O relato a seguir foi enviado por um leitor, por meio do Jornalismo de Engajamento. Usuários de GZH acessaram uma planilha e detalharam suas vivências em busca do reconhecimento de paternidade. Parte da audiência realizou o primeiro contato, porém desistiu de participar da conclusão da reportagem. Todos tiveram um argumento semelhante: não se sentiram à vontade para remexer ainda mais o passado.
Orlando Alves de Matos não lembra bem onde guardou a foto original. Mas, no computador, o representante comercial salvou uma cópia, também impressa em papel comum. A imagem é de Lisandra, com quatro meses. Nascida em abril de 1979, a bebê do retrato é filha de uma ex-namorada sua, que morava em Gravataí, na região metropolitana de Porto Alegre. Já na época, disse a ele: você é o pai.
Hoje, com 67 anos, Matos admite ter sido relapso, segundo ele, pela pouca experiência. Argumenta que atravessava um período de mudança, com proposta de emprego em Santa Catarina. E se arrepende de ter deixado essa história para trás duas vezes: no nascimento da garota e em uma ligação recebida há 17 anos.

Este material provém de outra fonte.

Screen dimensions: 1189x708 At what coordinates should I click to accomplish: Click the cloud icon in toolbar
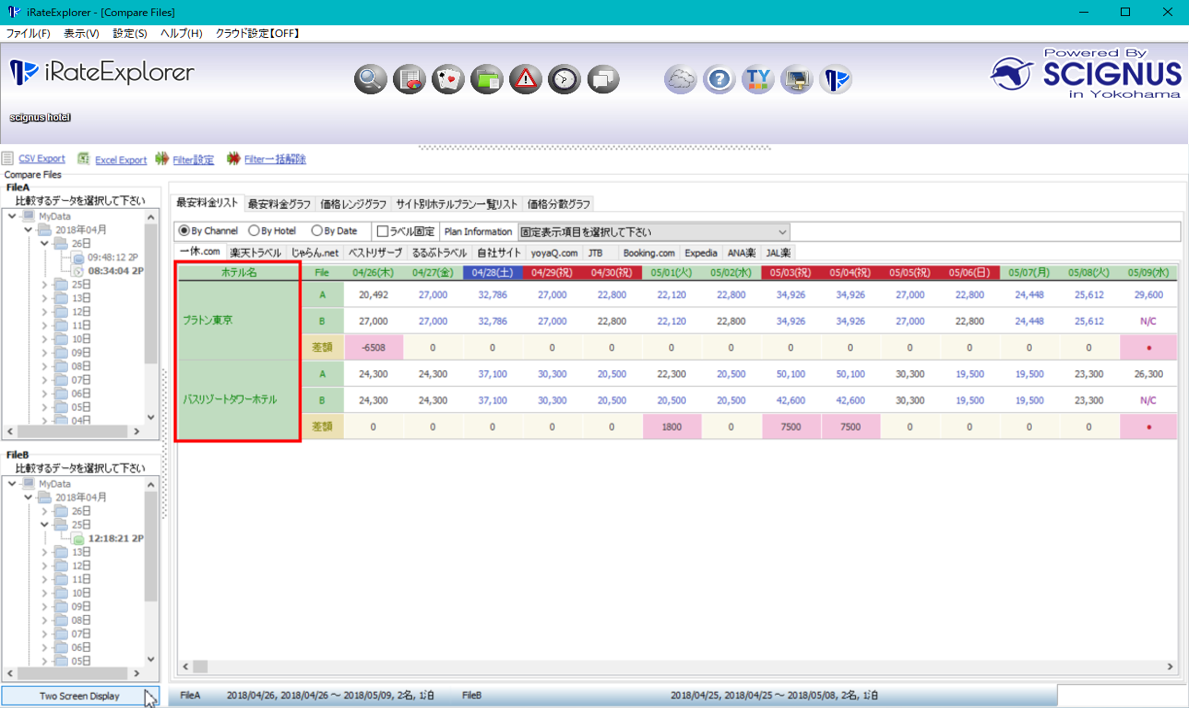tap(680, 79)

— Em 2004, ela pegou meu telefone de casa, com a antiga empresa que eu trabalhava, e me ligou. Foi uma conversa rápida, e ela não deixou um número. Instalei até bina na expectativa de ela ligar de novo — conta Matos sobre a única conversa que tiveram na vida.
O telefonema, de poucos minutos, expôs a ele o luto que Lisandra passava, pela morte do padrasto. Ela estava casada, já com um filho, e o menino perguntava sobre o avô a todo momento.
Matos tem três filhos de outro relacionamento, porém ainda não teve netos.
— De repente, eu ganho uma filha e um neto, ou até mais, né? Se eu chegar para eles (seus filhos) e disser "ó, agora vocês têm mais uma irmã, e até sobrinho" vai ser uma festa — vislumbra.
Sobre Lisandra e a ex-namorada, pouco sabe. Relembra do convívio, que diz ter sido casual, de encontros fugazes. Não recorda o sobrenome de nenhuma das duas. A foto, com o nome da menina no verso, foi entregue pela mãe da criança a um amigo em comum, ainda na década de 1970.
Ela tem os traços. Se a gente se encontrar hoje, eu quero sentar, conversar e fazer o reconhecimento
ORLANDO ALVES DE MATOS
Aposentado
A negligência admitida no passado, o homem tentou, em parte, compensar, procurando pelos registros da maternidade da Santa Casa de Misericórdia. Sua intenção era propor uma reaproximação. Através da Justiça, conseguiu que o hospital realizasse busca nos arquivos, conforme detalha o processo enviado à reportagem. No entanto, não foi encontrada qualquer certidão a partir dos nomes informados.
Ao observar novamente a fotografia, única pista que detém, Matos encontra semelhanças com sua filha mais nova, para quem espera poder apresentar a irmã:
— Ela tem os traços. Se a gente se encontrar hoje, eu quero sentar, conversar e fazer o reconhecimento perante a lei, DNA, como tem que ser — promete.